By Meredith Berg
Olivia Pea is finally making her girlhood dream a reality.
The soon-to-be Doctor of Veterinary Medicine said her longstanding ambition of becoming a veterinarian dates to elementary school. In one memory from third-grade recess, Pea said that instead of playing on the swings, she and a friend would take notes on and draw the animals and plants they saw on school grounds. The pair would go to their respective homes after school, look up more details about each animal, and write descriptions; the next day at school, they would happily share their finished nature booklets with one another.
After four years studying at Cummings School of Veterinary Medicine, with a focus on wildlife rehabilitation, Pea said her time at Tufts helped to bring her childhood interests full circle in a way that makes her feel grateful and prepared for the future.
“As a veterinarian, I have an important role to help alleviate pain and suffering and help return animals to their appropriate functionality,” reflected Pea, who is mulling over a couple job offers at general practices on Long Island, New York. “Being at Tufts really helped develop who I’m meant to be while also enhancing who I am.”
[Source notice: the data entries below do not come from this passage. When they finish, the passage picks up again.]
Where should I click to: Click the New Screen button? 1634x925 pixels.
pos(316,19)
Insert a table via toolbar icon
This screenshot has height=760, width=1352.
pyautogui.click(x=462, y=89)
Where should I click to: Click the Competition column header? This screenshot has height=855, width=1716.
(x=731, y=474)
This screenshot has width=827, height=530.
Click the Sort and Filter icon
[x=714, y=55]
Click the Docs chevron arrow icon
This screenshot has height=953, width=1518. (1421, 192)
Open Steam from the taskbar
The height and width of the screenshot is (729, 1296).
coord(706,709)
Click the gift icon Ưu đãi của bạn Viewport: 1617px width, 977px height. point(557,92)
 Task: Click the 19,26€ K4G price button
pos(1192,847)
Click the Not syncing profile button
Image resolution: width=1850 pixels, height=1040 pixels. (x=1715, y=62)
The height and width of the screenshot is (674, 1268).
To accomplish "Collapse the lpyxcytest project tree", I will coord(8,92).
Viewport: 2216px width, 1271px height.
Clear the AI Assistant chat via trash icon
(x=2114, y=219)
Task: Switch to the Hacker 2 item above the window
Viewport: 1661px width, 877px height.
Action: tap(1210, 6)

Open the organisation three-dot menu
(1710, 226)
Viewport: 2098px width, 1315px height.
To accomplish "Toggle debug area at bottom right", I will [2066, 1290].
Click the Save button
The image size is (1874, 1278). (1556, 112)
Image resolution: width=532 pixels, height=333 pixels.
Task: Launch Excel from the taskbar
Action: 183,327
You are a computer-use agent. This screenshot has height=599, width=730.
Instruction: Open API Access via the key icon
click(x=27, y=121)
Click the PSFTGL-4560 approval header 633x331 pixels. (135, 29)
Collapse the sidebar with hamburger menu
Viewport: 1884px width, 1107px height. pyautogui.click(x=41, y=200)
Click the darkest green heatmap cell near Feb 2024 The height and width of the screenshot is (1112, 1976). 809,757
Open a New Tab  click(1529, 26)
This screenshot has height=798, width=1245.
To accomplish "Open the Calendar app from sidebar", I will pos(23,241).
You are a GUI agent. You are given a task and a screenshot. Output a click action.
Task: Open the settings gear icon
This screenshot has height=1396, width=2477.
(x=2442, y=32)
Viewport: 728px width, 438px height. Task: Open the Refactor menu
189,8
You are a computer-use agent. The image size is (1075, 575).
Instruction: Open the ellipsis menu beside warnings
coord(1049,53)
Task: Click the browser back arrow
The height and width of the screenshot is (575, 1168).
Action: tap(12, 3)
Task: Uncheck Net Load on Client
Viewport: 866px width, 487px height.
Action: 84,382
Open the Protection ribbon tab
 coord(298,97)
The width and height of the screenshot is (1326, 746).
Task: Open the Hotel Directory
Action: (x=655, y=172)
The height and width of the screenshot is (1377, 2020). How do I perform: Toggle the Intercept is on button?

Here are three things to know about Pea:
1. Her time at Tufts has made Pea discover who she truly is.
“I really grew into myself,” Pea said of her time studying veterinary medicine. “I became more self-aware and aware of others around me. It’s also been great working with a variety of different people.”
In particular, through working with Associate Professor Emeritus Mark Pokras, V84, over the summer of 2019, Pea said she realized she wanted to work with wildlife in the future. Pokras also became a sounding board on another level.
“I was mainly able to talk to him about things that weren’t vet-related,” Pea said of Pokras. “During the program and outside of the program, he was a person on campus who I connected with and could rely on.”
It was around this time that Pea solidified her goal to become a wildlife rehabilitator, which is a veterinarian who works with wounded wild animals by providing medication, nutrition, and any needed physical therapy. She hopes to one day pursue her wildlife rehabilitation license.
2. She’s a member of Tufts Veterinary Council on Diversity.
Pea joined the Veterinary Council on Diversity during her third year after an issue on campus made her feel “uncomfortable being a minority” and caused her to doubt what she experienced.
One thing she learned “It’s important to not be passive in situations because it may be a detriment to yourself” not to resolve an issue, Pea said.
Through her work on the council, she’s helped create change on campus, specifically within students’ relationships with the Grafton campus police.
“There was a move to get to know the police a little bit better so that people would be more comfortable around them. It had been an issue and because no one brought it to the forefront, it got pushed to the wayside. That pushed me to be more involved in the council,” she said.
All told, Pea said, the Veterinary Council on Diversity “is a great group of people who try to make Tufts inclusive for everyone.”
3. Outreach is important to her.
One area that Pea said became a priority is finding what she cares about outside of school, such as her work for two years with This is How We “Role.” The program works with elementary students who are educationally disadvantaged due to socioeconomic status, race, or ethnicity. Cummings School students help them learn about veterinary careers, what it means to be a veterinarian, prepare and provide materials for them to take home, and showcase diverse role models from different ethnic backgrounds who work in the field.
Pea said that as a child, she didn’t fully understand what it meant to be a veterinarian, so this program had particular significance for her.
Pea said she would encourage future Cummings students to try different things outside the classroom during their time at Tufts such as Gap Junction, which works with middle schoolers after school to learn about body systems and diseases, and another program, Adventures into Veterinary Medicine, is targeted to anyone interested in learning more about becoming a vet.
“This whole [veterinary] program is about figuring out what makes you unique as a veterinarian,” Pea explained. “Part of that process is figuring out who you are.”